_Study material_

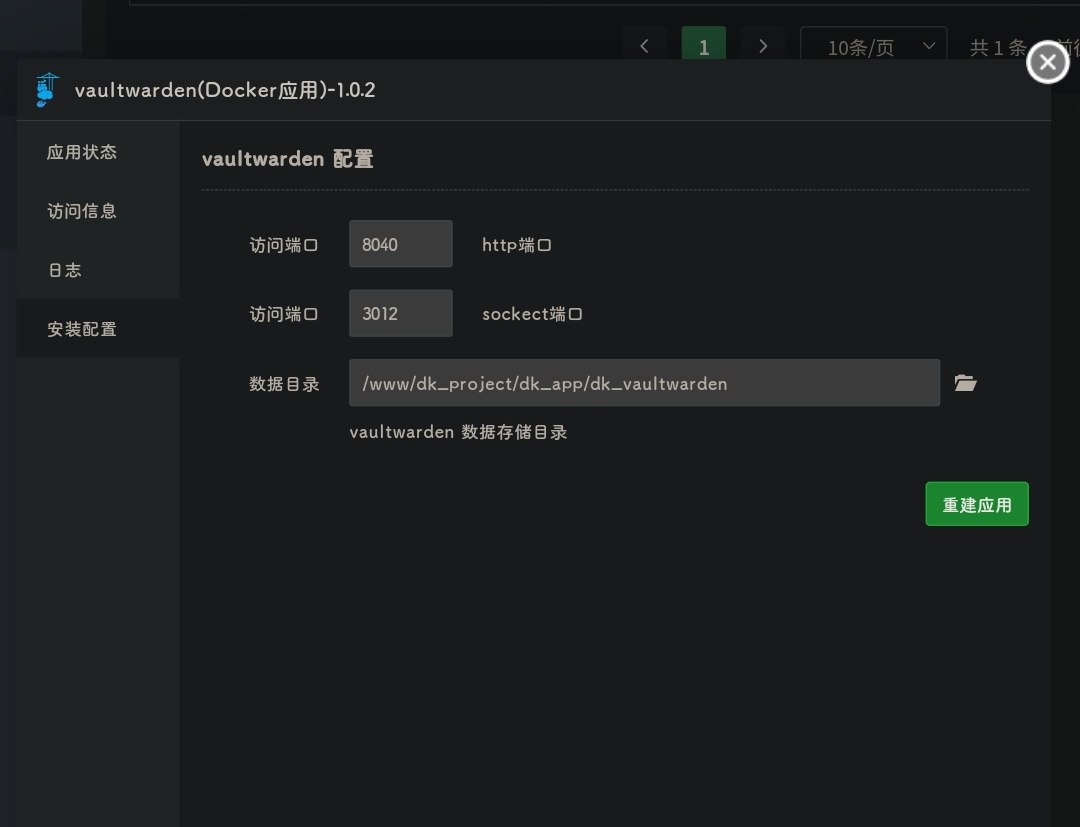The image size is (1080, 827).
Task: Open the folder browser beside 数据目录
Action: click(964, 383)
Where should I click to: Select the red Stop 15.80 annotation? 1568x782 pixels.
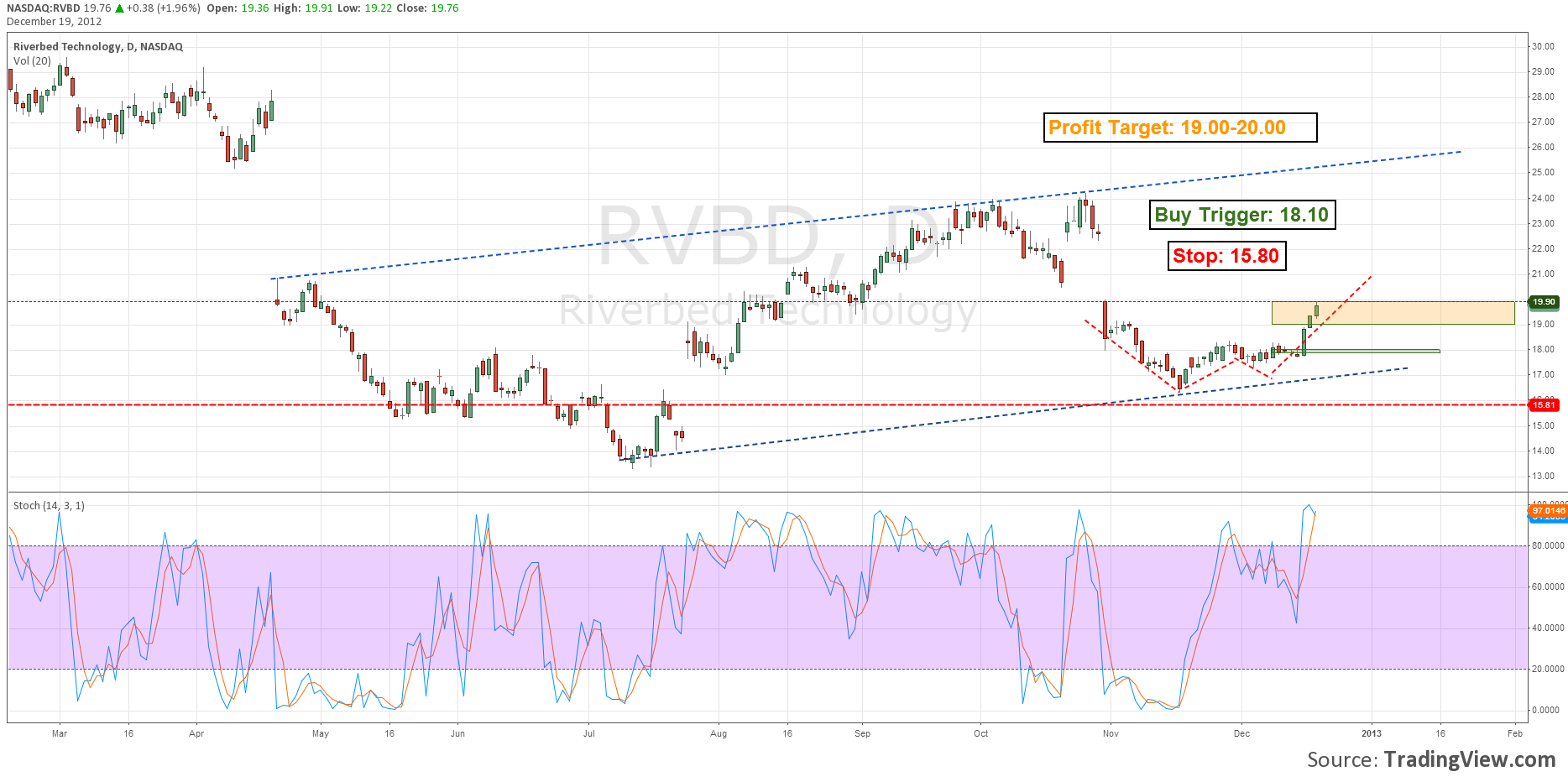click(1226, 256)
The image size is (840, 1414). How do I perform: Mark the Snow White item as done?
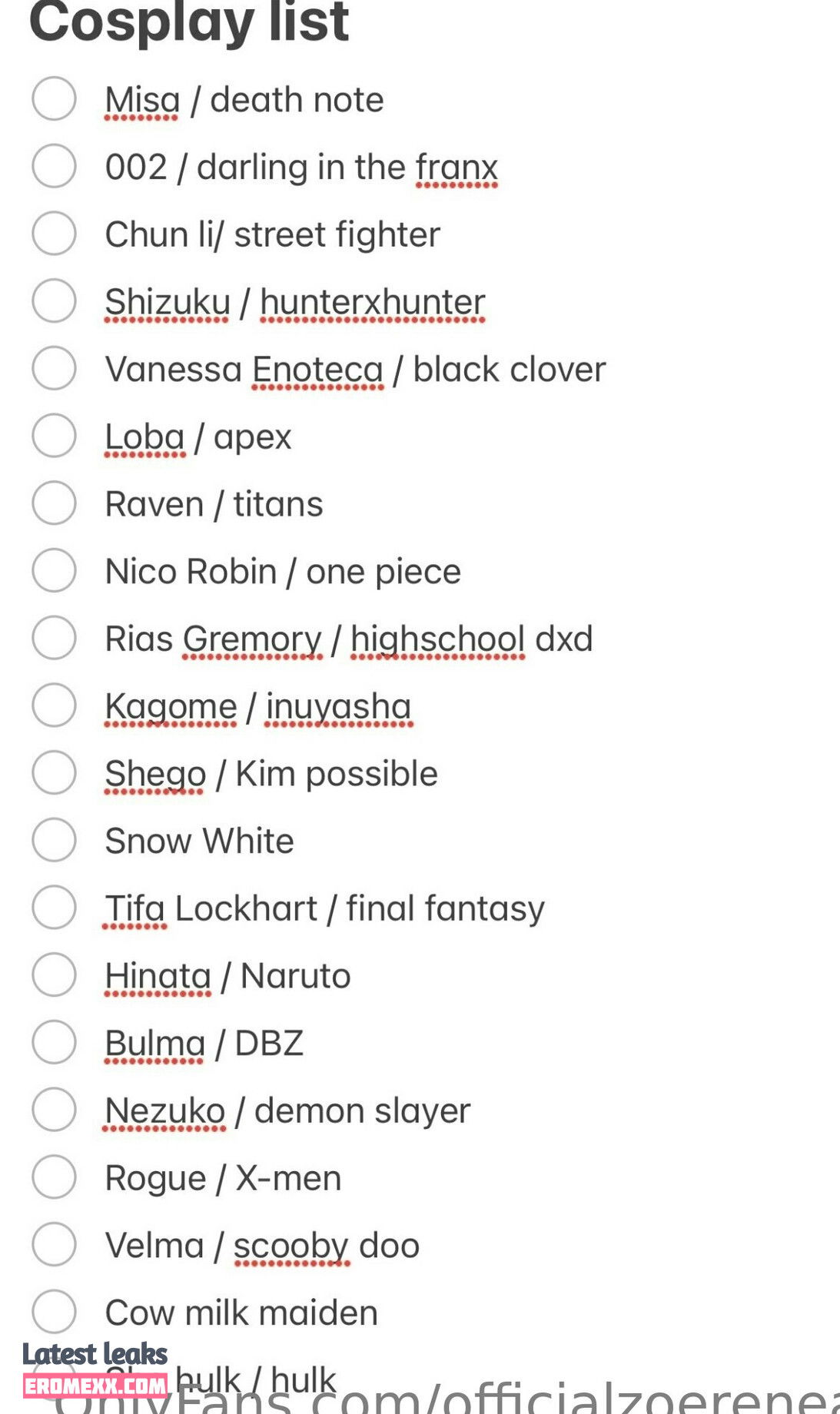click(x=54, y=839)
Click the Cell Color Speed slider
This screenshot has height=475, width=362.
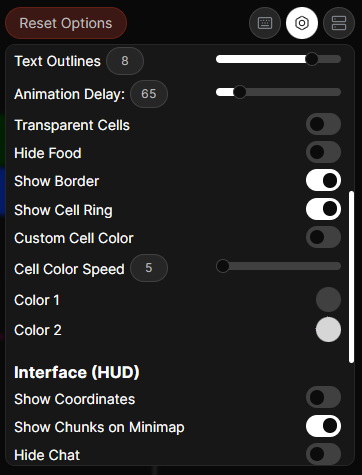(278, 266)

_The problem_
Leaving every picture out, return the lines from the one containing "Click the Cell Color Speed slider" through the last line of the records exactly.

_Problem solution_
Click the Cell Color Speed slider
This screenshot has height=475, width=362.
(278, 266)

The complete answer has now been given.